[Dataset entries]
════════════════════
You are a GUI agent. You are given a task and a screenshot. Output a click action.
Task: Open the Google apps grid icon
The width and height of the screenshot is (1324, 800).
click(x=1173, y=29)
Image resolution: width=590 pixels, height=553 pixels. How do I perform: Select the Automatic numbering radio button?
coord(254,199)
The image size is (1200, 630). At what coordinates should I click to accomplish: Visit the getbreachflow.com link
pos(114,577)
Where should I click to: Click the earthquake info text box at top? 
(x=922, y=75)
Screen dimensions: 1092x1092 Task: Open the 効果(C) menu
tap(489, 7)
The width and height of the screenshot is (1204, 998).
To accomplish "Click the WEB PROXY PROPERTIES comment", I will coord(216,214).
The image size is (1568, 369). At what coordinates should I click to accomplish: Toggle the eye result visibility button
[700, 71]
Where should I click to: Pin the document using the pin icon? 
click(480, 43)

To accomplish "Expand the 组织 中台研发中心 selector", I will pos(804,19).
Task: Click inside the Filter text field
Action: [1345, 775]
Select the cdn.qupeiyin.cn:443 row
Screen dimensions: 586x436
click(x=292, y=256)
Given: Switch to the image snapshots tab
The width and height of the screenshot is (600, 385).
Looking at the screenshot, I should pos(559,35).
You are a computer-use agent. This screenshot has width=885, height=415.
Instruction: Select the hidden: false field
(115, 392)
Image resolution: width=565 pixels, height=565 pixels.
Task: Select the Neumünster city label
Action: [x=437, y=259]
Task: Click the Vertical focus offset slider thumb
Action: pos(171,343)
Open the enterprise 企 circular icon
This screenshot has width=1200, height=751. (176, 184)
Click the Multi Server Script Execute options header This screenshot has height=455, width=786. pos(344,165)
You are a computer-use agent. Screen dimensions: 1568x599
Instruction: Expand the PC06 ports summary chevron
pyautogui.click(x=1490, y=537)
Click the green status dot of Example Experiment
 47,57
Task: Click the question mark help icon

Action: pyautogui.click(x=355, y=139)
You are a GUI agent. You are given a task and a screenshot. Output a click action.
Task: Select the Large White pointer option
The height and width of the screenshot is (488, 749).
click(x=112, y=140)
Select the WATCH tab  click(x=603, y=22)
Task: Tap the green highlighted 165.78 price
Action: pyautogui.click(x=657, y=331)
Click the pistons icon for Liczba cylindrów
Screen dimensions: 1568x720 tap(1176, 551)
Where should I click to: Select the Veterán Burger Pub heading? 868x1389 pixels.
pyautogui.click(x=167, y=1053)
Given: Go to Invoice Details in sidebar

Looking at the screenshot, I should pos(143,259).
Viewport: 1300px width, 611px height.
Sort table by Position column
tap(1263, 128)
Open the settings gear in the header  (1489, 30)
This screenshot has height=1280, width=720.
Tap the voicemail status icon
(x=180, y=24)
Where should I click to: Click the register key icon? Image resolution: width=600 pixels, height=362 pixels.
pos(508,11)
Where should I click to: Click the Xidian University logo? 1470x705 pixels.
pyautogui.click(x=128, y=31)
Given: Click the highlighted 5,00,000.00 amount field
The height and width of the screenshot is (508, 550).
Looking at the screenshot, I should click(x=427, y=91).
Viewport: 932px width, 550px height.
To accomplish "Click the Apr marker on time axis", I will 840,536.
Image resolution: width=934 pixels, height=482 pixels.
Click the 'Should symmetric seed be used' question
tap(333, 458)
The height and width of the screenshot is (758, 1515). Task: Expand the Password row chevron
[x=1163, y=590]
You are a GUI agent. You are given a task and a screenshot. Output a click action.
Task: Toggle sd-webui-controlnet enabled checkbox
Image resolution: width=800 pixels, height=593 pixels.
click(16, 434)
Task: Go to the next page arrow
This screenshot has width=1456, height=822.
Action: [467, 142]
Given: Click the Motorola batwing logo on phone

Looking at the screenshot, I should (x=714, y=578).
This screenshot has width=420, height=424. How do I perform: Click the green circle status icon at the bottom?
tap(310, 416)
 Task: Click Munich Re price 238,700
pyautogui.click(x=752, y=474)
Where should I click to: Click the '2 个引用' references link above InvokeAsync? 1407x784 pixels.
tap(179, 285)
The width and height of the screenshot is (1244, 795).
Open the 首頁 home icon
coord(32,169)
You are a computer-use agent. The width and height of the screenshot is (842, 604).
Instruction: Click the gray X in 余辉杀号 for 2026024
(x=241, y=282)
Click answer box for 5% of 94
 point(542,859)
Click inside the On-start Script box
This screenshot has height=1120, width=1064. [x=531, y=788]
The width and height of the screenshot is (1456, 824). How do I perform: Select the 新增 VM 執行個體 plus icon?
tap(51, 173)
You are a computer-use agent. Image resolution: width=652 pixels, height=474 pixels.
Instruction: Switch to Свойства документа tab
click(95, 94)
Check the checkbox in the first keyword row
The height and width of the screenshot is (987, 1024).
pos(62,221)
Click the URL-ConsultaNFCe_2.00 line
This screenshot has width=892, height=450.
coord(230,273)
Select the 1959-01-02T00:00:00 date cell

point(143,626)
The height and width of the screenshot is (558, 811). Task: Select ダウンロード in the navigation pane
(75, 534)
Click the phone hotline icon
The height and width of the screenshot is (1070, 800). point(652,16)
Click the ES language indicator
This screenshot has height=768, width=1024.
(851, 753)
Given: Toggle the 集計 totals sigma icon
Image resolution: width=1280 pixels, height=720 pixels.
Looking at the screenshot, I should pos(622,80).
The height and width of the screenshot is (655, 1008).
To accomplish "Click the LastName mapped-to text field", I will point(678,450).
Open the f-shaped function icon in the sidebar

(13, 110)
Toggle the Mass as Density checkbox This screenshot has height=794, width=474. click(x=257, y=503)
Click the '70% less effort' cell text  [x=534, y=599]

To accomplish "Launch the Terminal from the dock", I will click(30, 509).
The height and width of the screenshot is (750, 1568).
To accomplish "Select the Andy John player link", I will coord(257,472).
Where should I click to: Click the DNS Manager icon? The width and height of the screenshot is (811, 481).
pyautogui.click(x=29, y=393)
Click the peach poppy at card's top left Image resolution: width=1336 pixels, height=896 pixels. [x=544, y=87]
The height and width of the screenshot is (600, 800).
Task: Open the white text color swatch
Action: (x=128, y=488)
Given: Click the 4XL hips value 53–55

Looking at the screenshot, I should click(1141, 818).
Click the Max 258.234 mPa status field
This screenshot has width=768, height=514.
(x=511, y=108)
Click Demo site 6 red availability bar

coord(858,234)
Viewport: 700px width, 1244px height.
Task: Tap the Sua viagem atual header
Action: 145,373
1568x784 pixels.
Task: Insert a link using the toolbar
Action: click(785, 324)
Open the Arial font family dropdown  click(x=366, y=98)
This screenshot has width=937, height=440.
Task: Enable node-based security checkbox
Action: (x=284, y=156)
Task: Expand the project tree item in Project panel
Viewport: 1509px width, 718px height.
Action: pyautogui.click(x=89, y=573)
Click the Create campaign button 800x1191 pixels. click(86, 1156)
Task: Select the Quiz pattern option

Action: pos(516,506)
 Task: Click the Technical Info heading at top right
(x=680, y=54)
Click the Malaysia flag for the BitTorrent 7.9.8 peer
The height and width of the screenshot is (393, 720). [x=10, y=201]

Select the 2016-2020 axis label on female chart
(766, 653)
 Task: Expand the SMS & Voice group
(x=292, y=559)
════════════════════
The answer must be the complete set of entries, retyped exactly.

You are a GUI agent. You are given a task and a screenshot. Output a click action.
Task: Open the Google apps grid icon
The width and height of the screenshot is (1324, 800).
click(x=1173, y=29)
Image resolution: width=590 pixels, height=553 pixels. How do I perform: Select the Automatic numbering radio button?
coord(254,199)
The image size is (1200, 630). At what coordinates should I click to accomplish: Visit the getbreachflow.com link
pos(114,577)
Where should I click to: Click the earthquake info text box at top? 
(x=922, y=75)
Screen dimensions: 1092x1092 Task: Open the 効果(C) menu
tap(489, 7)
The width and height of the screenshot is (1204, 998).
To accomplish "Click the WEB PROXY PROPERTIES comment", I will coord(216,214).
The image size is (1568, 369). At what coordinates should I click to accomplish: Toggle the eye result visibility button
[700, 71]
Where should I click to: Pin the document using the pin icon? 
click(480, 43)

To accomplish "Expand the 组织 中台研发中心 selector", I will pos(804,19).
Task: Click inside the Filter text field
Action: [1345, 775]
Select the cdn.qupeiyin.cn:443 row
Screen dimensions: 586x436
click(x=292, y=256)
Given: Switch to the image snapshots tab
The width and height of the screenshot is (600, 385).
Looking at the screenshot, I should pos(559,35).
You are a computer-use agent. This screenshot has width=885, height=415.
Instruction: Select the hidden: false field
(115, 392)
Image resolution: width=565 pixels, height=565 pixels.
Task: Select the Neumünster city label
Action: [x=437, y=259]
Task: Click the Vertical focus offset slider thumb
Action: pos(171,343)
Open the enterprise 企 circular icon
This screenshot has width=1200, height=751. (176, 184)
Click the Multi Server Script Execute options header This screenshot has height=455, width=786. pos(344,165)
You are a computer-use agent. Screen dimensions: 1568x599
Instruction: Expand the PC06 ports summary chevron
pyautogui.click(x=1490, y=537)
Click the green status dot of Example Experiment
 47,57
Task: Click the question mark help icon

Action: pyautogui.click(x=355, y=139)
You are a GUI agent. You are given a task and a screenshot. Output a click action.
Task: Select the Large White pointer option
The height and width of the screenshot is (488, 749).
click(x=112, y=140)
Select the WATCH tab  click(x=603, y=22)
Task: Tap the green highlighted 165.78 price
Action: pyautogui.click(x=657, y=331)
Click the pistons icon for Liczba cylindrów
Screen dimensions: 1568x720 tap(1176, 551)
Where should I click to: Select the Veterán Burger Pub heading? 868x1389 pixels.
pyautogui.click(x=167, y=1053)
Given: Go to Invoice Details in sidebar

Looking at the screenshot, I should pos(143,259).
Viewport: 1300px width, 611px height.
Sort table by Position column
tap(1263, 128)
Open the settings gear in the header  (1489, 30)
This screenshot has height=1280, width=720.
Tap the voicemail status icon
(x=180, y=24)
Where should I click to: Click the register key icon? Image resolution: width=600 pixels, height=362 pixels.
pos(508,11)
Where should I click to: Click the Xidian University logo? 1470x705 pixels.
pyautogui.click(x=128, y=31)
Given: Click the highlighted 5,00,000.00 amount field
The height and width of the screenshot is (508, 550).
Looking at the screenshot, I should click(x=427, y=91).
Viewport: 932px width, 550px height.
To accomplish "Click the Apr marker on time axis", I will 840,536.
Image resolution: width=934 pixels, height=482 pixels.
Click the 'Should symmetric seed be used' question
tap(333, 458)
The height and width of the screenshot is (758, 1515). Task: Expand the Password row chevron
[x=1163, y=590]
You are a GUI agent. You are given a task and a screenshot. Output a click action.
Task: Toggle sd-webui-controlnet enabled checkbox
Image resolution: width=800 pixels, height=593 pixels.
click(16, 434)
Task: Go to the next page arrow
This screenshot has width=1456, height=822.
Action: [467, 142]
Given: Click the Motorola batwing logo on phone

Looking at the screenshot, I should (x=714, y=578).
This screenshot has width=420, height=424. How do I perform: Click the green circle status icon at the bottom?
tap(310, 416)
 Task: Click Munich Re price 238,700
pyautogui.click(x=752, y=474)
Where should I click to: Click the '2 个引用' references link above InvokeAsync? 1407x784 pixels.
tap(179, 285)
The width and height of the screenshot is (1244, 795).
Open the 首頁 home icon
coord(32,169)
You are a computer-use agent. The width and height of the screenshot is (842, 604).
Instruction: Click the gray X in 余辉杀号 for 2026024
(x=241, y=282)
Click answer box for 5% of 94
 point(542,859)
Click inside the On-start Script box
This screenshot has height=1120, width=1064. [x=531, y=788]
The width and height of the screenshot is (1456, 824). How do I perform: Select the 新增 VM 執行個體 plus icon?
tap(51, 173)
You are a computer-use agent. Image resolution: width=652 pixels, height=474 pixels.
Instruction: Switch to Свойства документа tab
click(95, 94)
Check the checkbox in the first keyword row
The height and width of the screenshot is (987, 1024).
pos(62,221)
Click the URL-ConsultaNFCe_2.00 line
This screenshot has width=892, height=450.
coord(230,273)
Select the 1959-01-02T00:00:00 date cell

point(143,626)
The height and width of the screenshot is (558, 811). Task: Select ダウンロード in the navigation pane
(75, 534)
Click the phone hotline icon
The height and width of the screenshot is (1070, 800). point(652,16)
Click the ES language indicator
This screenshot has height=768, width=1024.
(851, 753)
Given: Toggle the 集計 totals sigma icon
Image resolution: width=1280 pixels, height=720 pixels.
Looking at the screenshot, I should pos(622,80).
The height and width of the screenshot is (655, 1008).
To accomplish "Click the LastName mapped-to text field", I will point(678,450).
Open the f-shaped function icon in the sidebar

(13, 110)
Toggle the Mass as Density checkbox This screenshot has height=794, width=474. click(x=257, y=503)
Click the '70% less effort' cell text  [x=534, y=599]

To accomplish "Launch the Terminal from the dock", I will click(30, 509).
The height and width of the screenshot is (750, 1568).
To accomplish "Select the Andy John player link", I will coord(257,472).
Where should I click to: Click the DNS Manager icon? The width and height of the screenshot is (811, 481).
pyautogui.click(x=29, y=393)
Click the peach poppy at card's top left Image resolution: width=1336 pixels, height=896 pixels. [x=544, y=87]
The height and width of the screenshot is (600, 800).
Task: Open the white text color swatch
Action: (x=128, y=488)
Given: Click the 4XL hips value 53–55

Looking at the screenshot, I should click(1141, 818).
Click the Max 258.234 mPa status field
This screenshot has width=768, height=514.
(x=511, y=108)
Click Demo site 6 red availability bar

coord(858,234)
Viewport: 700px width, 1244px height.
Task: Tap the Sua viagem atual header
Action: 145,373
1568x784 pixels.
Task: Insert a link using the toolbar
Action: click(785, 324)
Open the Arial font family dropdown  click(x=366, y=98)
This screenshot has width=937, height=440.
Task: Enable node-based security checkbox
Action: (x=284, y=156)
Task: Expand the project tree item in Project panel
Viewport: 1509px width, 718px height.
Action: pyautogui.click(x=89, y=573)
Click the Create campaign button 800x1191 pixels. click(86, 1156)
Task: Select the Quiz pattern option

Action: pos(516,506)
 Task: Click the Technical Info heading at top right
(x=680, y=54)
Click the Malaysia flag for the BitTorrent 7.9.8 peer
The height and width of the screenshot is (393, 720). [x=10, y=201]

Select the 2016-2020 axis label on female chart
(766, 653)
 Task: Expand the SMS & Voice group
(x=292, y=559)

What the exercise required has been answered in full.